El triunfador del festejo fue Leandro, pese a quien pese y a orejas cortadas. La faena a Fardero, de 520 kilos, negro mulato, tocado, manso pero embestidor y boyante –mejor por el derecho y más en corto-, fue merecedora de esa oreja, aunque con reparos a la estocada. Dio dos buenas verónicas y una media con la capa, y con la muleta, al ver que metía bien la cara, lo tocó por el pitón derecho, algo al hilo o fuera, pero creciendo en intensidad en las tandas. Cogió la zurda y le dio una serie más en corto, con el toro repitiendo, aunque sin demasiado viaje, y al retomar la diestra vinieron los momentos más brillantes, con un derechazo de mucha clase, y luego una tanda con clase, gusto y torería, al hilo del pitón. Ahí debió coger la Colada, pero se empeñó en insistir, pasándose un poco de trasteo, y rematando su labor con manoletinas y pecho, buenas. Una entera caída, un aviso y oreja. En el sexto llegó lo mejor de la tarde. El toro era Ventisquito, negro, 584 kilos (fíjense en los lotes, por favor), tocado de varas, manso pero embistiendo, y aunque con alguna gana de marcharse al final, metiendo riñones y repitiendo, para morir en tablas. Desigualdad en el carácter.
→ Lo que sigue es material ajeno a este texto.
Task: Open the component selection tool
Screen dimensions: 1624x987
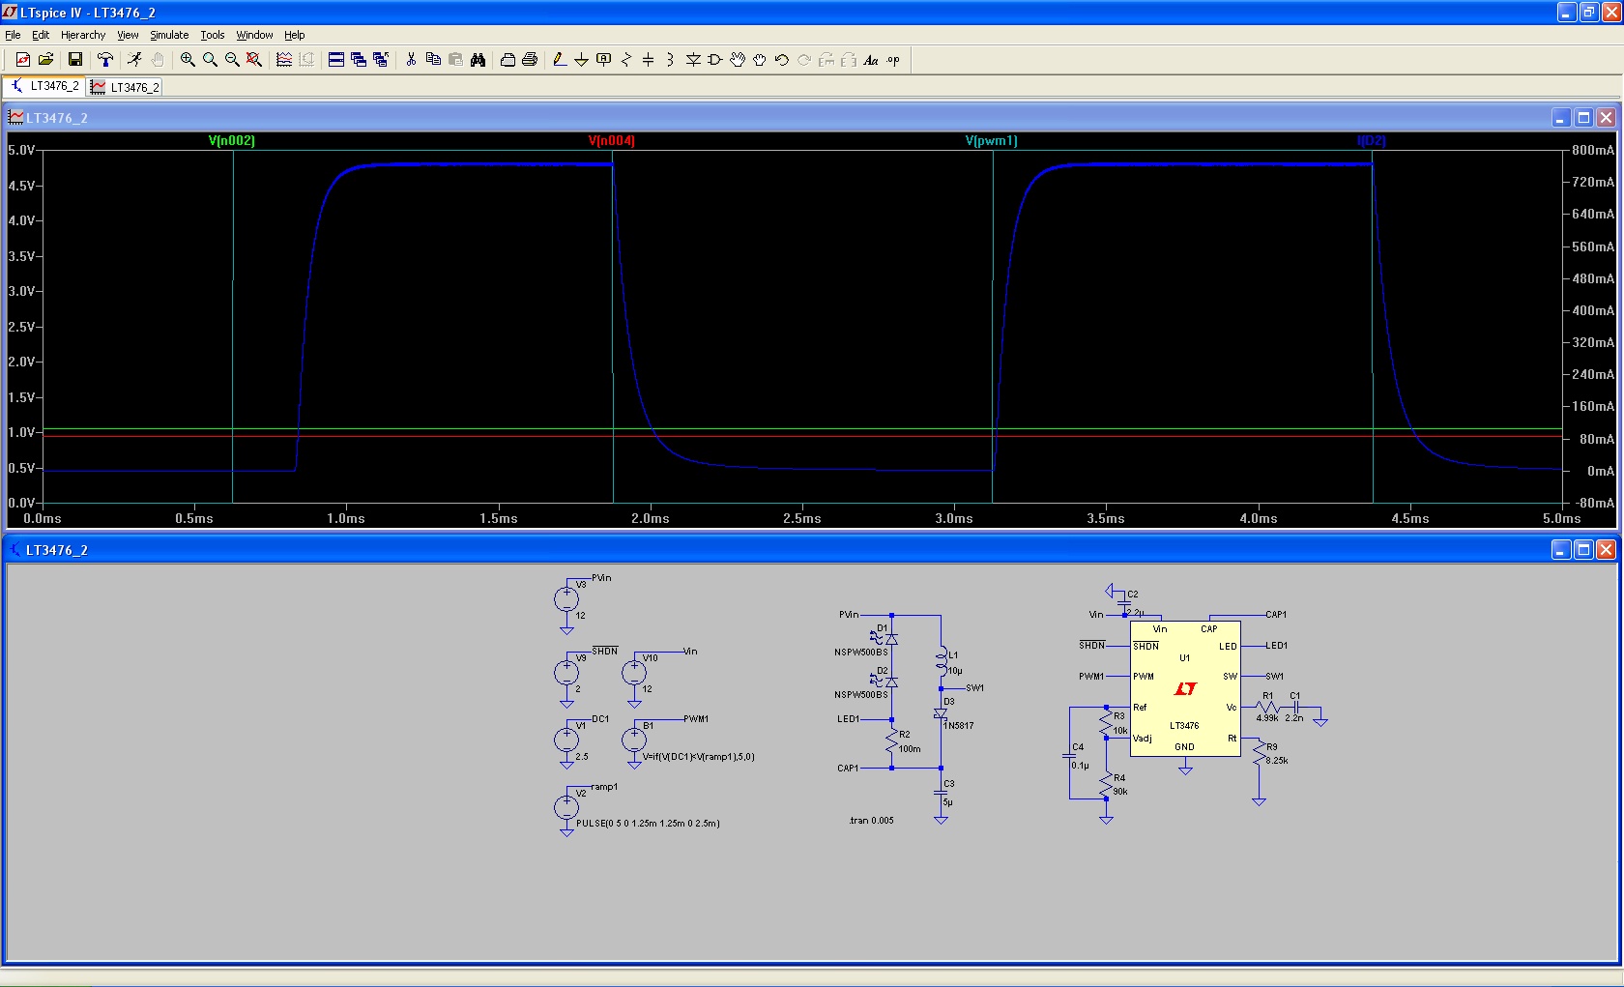Action: click(x=714, y=59)

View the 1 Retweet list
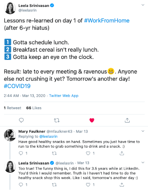pos(13,108)
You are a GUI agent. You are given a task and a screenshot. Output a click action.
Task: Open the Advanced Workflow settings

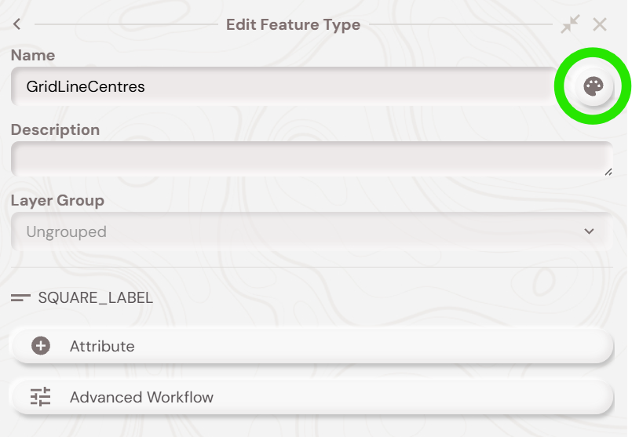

La faena no tuvo tanteo, ni pérdida de tiempo, desde el principio se puso a torear con la derecha, con dos buenos muletazos y otro de pecho. El toro iba con transmisión, clase y ganas, y Leandro lo supo torear, con todo lo que ello supone: echar la muleta adelante, llevarlo dominado y templado, dándole la salida oportuna, y rematando las series con buenos de pecho o trincheras, con empaque y torería. Bajó algo por la zurda, donde el toro era otra cosa, pero con la diestra volvería a elevarse el tono final, en redondo, pasándose un poco de faena al fin. Ahí, creo, estribó el problema, le costó cuadrarlo, le dejó un pinchazo hondo que escupió, llegó el primer aviso, y fruto del aceleramiento volvió a dejar otros tres pinchazos de diferente profundidad, antes de una entera caída, un segundo aviso y una lenta agonía del animal. Probablemente hubo regalo presidencial… pero ¡vimos torear! Y eso siempre es digno de la mejor recompensa. En nuestra memoria quedan varias series del vallisoletano, su torería y buen hacer; probablemente en muchas otras, en las frías estadísticas y en alguna hemeroteca…, la puerta grande. ¡Pues para mí, lo mío!